§ **Challenge**: Can you give these lines again with every "GUI agent" changed to "interface agent" and everything else left as it is?

§ **Records for processing**:
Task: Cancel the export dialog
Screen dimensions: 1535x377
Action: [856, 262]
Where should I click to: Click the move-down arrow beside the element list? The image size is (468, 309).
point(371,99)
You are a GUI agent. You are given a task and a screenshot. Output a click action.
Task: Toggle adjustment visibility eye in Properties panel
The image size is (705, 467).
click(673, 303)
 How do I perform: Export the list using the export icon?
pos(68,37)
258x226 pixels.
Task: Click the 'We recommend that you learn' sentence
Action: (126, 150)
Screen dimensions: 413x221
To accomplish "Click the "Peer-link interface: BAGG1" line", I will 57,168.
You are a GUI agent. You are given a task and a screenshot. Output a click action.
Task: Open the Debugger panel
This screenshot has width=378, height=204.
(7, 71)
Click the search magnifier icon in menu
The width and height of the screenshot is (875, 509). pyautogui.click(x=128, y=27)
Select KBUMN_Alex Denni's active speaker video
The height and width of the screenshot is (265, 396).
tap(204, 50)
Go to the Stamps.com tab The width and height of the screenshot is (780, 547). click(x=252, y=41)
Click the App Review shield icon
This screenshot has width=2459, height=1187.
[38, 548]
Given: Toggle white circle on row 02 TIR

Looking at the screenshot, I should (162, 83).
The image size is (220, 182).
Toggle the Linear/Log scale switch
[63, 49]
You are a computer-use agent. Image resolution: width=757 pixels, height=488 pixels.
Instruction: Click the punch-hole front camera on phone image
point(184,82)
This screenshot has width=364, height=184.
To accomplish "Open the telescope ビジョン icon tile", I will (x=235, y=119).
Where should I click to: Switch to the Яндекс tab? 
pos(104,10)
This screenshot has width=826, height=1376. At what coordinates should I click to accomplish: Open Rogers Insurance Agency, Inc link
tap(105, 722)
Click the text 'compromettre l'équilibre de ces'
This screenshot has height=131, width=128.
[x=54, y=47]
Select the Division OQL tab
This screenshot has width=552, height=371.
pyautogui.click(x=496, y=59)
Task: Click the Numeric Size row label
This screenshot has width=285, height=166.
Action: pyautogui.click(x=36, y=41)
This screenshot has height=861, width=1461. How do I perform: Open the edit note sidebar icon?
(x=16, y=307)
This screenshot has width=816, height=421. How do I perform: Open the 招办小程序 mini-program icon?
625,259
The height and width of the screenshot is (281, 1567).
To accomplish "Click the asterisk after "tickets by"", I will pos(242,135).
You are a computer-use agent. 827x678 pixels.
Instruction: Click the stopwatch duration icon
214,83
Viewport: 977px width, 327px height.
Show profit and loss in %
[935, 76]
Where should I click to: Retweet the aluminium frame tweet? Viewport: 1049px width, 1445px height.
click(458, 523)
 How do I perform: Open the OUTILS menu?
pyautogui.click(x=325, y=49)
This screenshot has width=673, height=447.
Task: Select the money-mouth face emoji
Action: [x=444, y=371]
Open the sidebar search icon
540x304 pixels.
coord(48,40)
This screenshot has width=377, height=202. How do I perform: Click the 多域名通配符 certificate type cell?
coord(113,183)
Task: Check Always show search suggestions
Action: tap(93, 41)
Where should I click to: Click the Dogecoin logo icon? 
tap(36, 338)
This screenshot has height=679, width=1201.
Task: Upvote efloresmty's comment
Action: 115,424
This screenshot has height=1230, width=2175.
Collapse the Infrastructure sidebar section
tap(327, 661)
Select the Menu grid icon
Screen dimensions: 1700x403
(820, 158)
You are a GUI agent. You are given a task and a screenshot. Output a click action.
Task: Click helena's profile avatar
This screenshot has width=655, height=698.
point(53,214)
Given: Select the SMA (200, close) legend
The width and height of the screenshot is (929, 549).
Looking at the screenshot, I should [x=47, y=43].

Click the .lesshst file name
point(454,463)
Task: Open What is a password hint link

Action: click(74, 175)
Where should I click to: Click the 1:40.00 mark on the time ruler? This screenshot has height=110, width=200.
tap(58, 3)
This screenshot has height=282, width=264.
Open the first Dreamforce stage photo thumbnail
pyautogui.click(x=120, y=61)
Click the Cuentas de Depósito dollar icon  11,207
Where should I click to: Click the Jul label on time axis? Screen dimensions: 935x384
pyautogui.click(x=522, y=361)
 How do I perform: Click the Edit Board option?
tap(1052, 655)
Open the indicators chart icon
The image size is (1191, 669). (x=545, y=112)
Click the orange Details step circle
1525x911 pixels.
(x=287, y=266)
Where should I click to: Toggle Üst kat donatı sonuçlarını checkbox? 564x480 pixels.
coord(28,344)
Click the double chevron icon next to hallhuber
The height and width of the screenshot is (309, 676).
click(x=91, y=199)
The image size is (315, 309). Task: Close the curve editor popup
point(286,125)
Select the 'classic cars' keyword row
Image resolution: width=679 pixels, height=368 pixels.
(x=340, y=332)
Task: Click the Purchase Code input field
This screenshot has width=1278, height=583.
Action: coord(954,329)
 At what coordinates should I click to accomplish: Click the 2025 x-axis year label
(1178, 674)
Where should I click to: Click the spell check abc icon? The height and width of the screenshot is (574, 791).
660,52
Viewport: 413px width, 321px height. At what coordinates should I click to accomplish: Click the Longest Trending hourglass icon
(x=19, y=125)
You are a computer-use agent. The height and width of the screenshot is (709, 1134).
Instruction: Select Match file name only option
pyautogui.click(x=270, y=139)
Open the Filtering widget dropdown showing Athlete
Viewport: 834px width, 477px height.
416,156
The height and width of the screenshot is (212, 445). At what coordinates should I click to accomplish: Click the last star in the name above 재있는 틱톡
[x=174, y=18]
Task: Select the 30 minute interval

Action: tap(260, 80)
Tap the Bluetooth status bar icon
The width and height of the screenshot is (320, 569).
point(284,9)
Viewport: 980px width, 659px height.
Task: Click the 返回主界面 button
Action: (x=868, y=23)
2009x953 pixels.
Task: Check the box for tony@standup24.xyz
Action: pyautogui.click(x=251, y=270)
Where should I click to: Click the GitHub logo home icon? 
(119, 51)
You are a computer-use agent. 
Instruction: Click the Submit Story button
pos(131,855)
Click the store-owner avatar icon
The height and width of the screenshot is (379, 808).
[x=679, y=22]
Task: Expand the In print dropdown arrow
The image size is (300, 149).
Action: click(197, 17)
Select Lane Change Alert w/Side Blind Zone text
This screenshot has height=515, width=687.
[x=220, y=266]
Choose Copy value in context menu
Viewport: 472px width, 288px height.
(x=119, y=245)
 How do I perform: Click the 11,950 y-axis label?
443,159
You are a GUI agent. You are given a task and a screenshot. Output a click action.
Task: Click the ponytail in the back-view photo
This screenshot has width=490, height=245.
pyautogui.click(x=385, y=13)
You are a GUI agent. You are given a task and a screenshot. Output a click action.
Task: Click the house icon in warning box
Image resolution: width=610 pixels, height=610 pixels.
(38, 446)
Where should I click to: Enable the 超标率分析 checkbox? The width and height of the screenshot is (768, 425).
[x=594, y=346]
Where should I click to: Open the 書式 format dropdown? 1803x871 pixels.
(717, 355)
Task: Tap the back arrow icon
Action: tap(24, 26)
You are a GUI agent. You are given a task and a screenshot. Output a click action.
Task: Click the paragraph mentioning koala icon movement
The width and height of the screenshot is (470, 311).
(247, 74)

§ **Exercise response**:
Task: Cancel the export dialog
Screen dimensions: 1535x377
Action: [856, 262]
Where should I click to: Click the move-down arrow beside the element list? The image size is (468, 309).
point(371,99)
You are a interface agent. You are given a task and a screenshot. Output a click action.
Task: Toggle adjustment visibility eye in Properties panel
The image size is (705, 467).
click(673, 303)
 How do I perform: Export the list using the export icon?
pos(68,37)
258x226 pixels.
Task: Click the 'We recommend that you learn' sentence
Action: (126, 150)
Screen dimensions: 413x221
To accomplish "Click the "Peer-link interface: BAGG1" line", I will 57,168.
You are a interface agent. You are given a task and a screenshot. Output a click action.
Task: Open the Debugger panel
This screenshot has width=378, height=204.
(7, 71)
Click the search magnifier icon in menu
The width and height of the screenshot is (875, 509). pyautogui.click(x=128, y=27)
Select KBUMN_Alex Denni's active speaker video
The height and width of the screenshot is (265, 396).
tap(204, 50)
Go to the Stamps.com tab The width and height of the screenshot is (780, 547). click(x=252, y=41)
Click the App Review shield icon
This screenshot has width=2459, height=1187.
[38, 548]
Given: Toggle white circle on row 02 TIR

Looking at the screenshot, I should (162, 83).
The image size is (220, 182).
Toggle the Linear/Log scale switch
[63, 49]
You are a computer-use agent. Image resolution: width=757 pixels, height=488 pixels.
Instruction: Click the punch-hole front camera on phone image
point(184,82)
This screenshot has width=364, height=184.
To accomplish "Open the telescope ビジョン icon tile", I will (x=235, y=119).
Where should I click to: Switch to the Яндекс tab? 
pos(104,10)
This screenshot has width=826, height=1376. At what coordinates should I click to accomplish: Open Rogers Insurance Agency, Inc link
tap(105, 722)
Click the text 'compromettre l'équilibre de ces'
This screenshot has height=131, width=128.
[x=54, y=47]
Select the Division OQL tab
This screenshot has width=552, height=371.
pyautogui.click(x=496, y=59)
Task: Click the Numeric Size row label
This screenshot has width=285, height=166.
Action: pyautogui.click(x=36, y=41)
This screenshot has height=861, width=1461. How do I perform: Open the edit note sidebar icon?
(x=16, y=307)
This screenshot has width=816, height=421. How do I perform: Open the 招办小程序 mini-program icon?
625,259
The height and width of the screenshot is (281, 1567).
To accomplish "Click the asterisk after "tickets by"", I will pos(242,135).
You are a computer-use agent. 827x678 pixels.
Instruction: Click the stopwatch duration icon
214,83
Viewport: 977px width, 327px height.
Show profit and loss in %
[935, 76]
Where should I click to: Retweet the aluminium frame tweet? Viewport: 1049px width, 1445px height.
click(458, 523)
 How do I perform: Open the OUTILS menu?
pyautogui.click(x=325, y=49)
This screenshot has width=673, height=447.
Task: Select the money-mouth face emoji
Action: [x=444, y=371]
Open the sidebar search icon
540x304 pixels.
coord(48,40)
This screenshot has width=377, height=202. How do I perform: Click the 多域名通配符 certificate type cell?
coord(113,183)
Task: Check Always show search suggestions
Action: tap(93, 41)
Where should I click to: Click the Dogecoin logo icon? 
tap(36, 338)
This screenshot has height=679, width=1201.
Task: Upvote efloresmty's comment
Action: 115,424
This screenshot has height=1230, width=2175.
Collapse the Infrastructure sidebar section
tap(327, 661)
Select the Menu grid icon
Screen dimensions: 1700x403
(820, 158)
You are a interface agent. You are given a task and a screenshot. Output a click action.
Task: Click helena's profile avatar
This screenshot has width=655, height=698.
point(53,214)
Given: Select the SMA (200, close) legend
The width and height of the screenshot is (929, 549).
Looking at the screenshot, I should [x=47, y=43].

Click the .lesshst file name
point(454,463)
Task: Open What is a password hint link

Action: click(74, 175)
Where should I click to: Click the 1:40.00 mark on the time ruler? This screenshot has height=110, width=200.
tap(58, 3)
This screenshot has height=282, width=264.
Open the first Dreamforce stage photo thumbnail
pyautogui.click(x=120, y=61)
Click the Cuentas de Depósito dollar icon  11,207
Where should I click to: Click the Jul label on time axis? Screen dimensions: 935x384
pyautogui.click(x=522, y=361)
 How do I perform: Click the Edit Board option?
tap(1052, 655)
Open the indicators chart icon
The image size is (1191, 669). (x=545, y=112)
Click the orange Details step circle
1525x911 pixels.
(x=287, y=266)
Where should I click to: Toggle Üst kat donatı sonuçlarını checkbox? 564x480 pixels.
coord(28,344)
Click the double chevron icon next to hallhuber
The height and width of the screenshot is (309, 676).
click(x=91, y=199)
The image size is (315, 309). Task: Close the curve editor popup
point(286,125)
Select the 'classic cars' keyword row
Image resolution: width=679 pixels, height=368 pixels.
(x=340, y=332)
Task: Click the Purchase Code input field
This screenshot has width=1278, height=583.
Action: coord(954,329)
 At what coordinates should I click to accomplish: Click the 2025 x-axis year label
(1178, 674)
Where should I click to: Click the spell check abc icon? The height and width of the screenshot is (574, 791).
660,52
Viewport: 413px width, 321px height. At what coordinates should I click to accomplish: Click the Longest Trending hourglass icon
(x=19, y=125)
You are a computer-use agent. The height and width of the screenshot is (709, 1134).
Instruction: Select Match file name only option
pyautogui.click(x=270, y=139)
Open the Filtering widget dropdown showing Athlete
Viewport: 834px width, 477px height.
416,156
The height and width of the screenshot is (212, 445). At what coordinates should I click to accomplish: Click the last star in the name above 재있는 틱톡
[x=174, y=18]
Task: Select the 30 minute interval

Action: tap(260, 80)
Tap the Bluetooth status bar icon
The width and height of the screenshot is (320, 569).
point(284,9)
Viewport: 980px width, 659px height.
Task: Click the 返回主界面 button
Action: (x=868, y=23)
2009x953 pixels.
Task: Check the box for tony@standup24.xyz
Action: pyautogui.click(x=251, y=270)
Where should I click to: Click the GitHub logo home icon? 
(119, 51)
You are a computer-use agent. 
Instruction: Click the Submit Story button
pos(131,855)
Click the store-owner avatar icon
The height and width of the screenshot is (379, 808).
[x=679, y=22]
Task: Expand the In print dropdown arrow
The image size is (300, 149).
Action: click(197, 17)
Select Lane Change Alert w/Side Blind Zone text
This screenshot has height=515, width=687.
[x=220, y=266]
Choose Copy value in context menu
Viewport: 472px width, 288px height.
(x=119, y=245)
 How do I perform: Click the 11,950 y-axis label?
443,159
You are a interface agent. You are given a task and a screenshot. Output a click action.
Task: Click the ponytail in the back-view photo
This screenshot has width=490, height=245.
pyautogui.click(x=385, y=13)
You are a interface agent. You are given a task and a screenshot. Output a click action.
Task: Click the house icon in warning box
Image resolution: width=610 pixels, height=610 pixels.
(38, 446)
Where should I click to: Enable the 超标率分析 checkbox? The width and height of the screenshot is (768, 425).
[x=594, y=346]
Where should I click to: Open the 書式 format dropdown? 1803x871 pixels.
(717, 355)
Task: Tap the back arrow icon
Action: tap(24, 26)
You are a interface agent. You are given a task and a screenshot. Output a click action.
Task: Click the paragraph mentioning koala icon movement
The width and height of the screenshot is (470, 311).
(247, 74)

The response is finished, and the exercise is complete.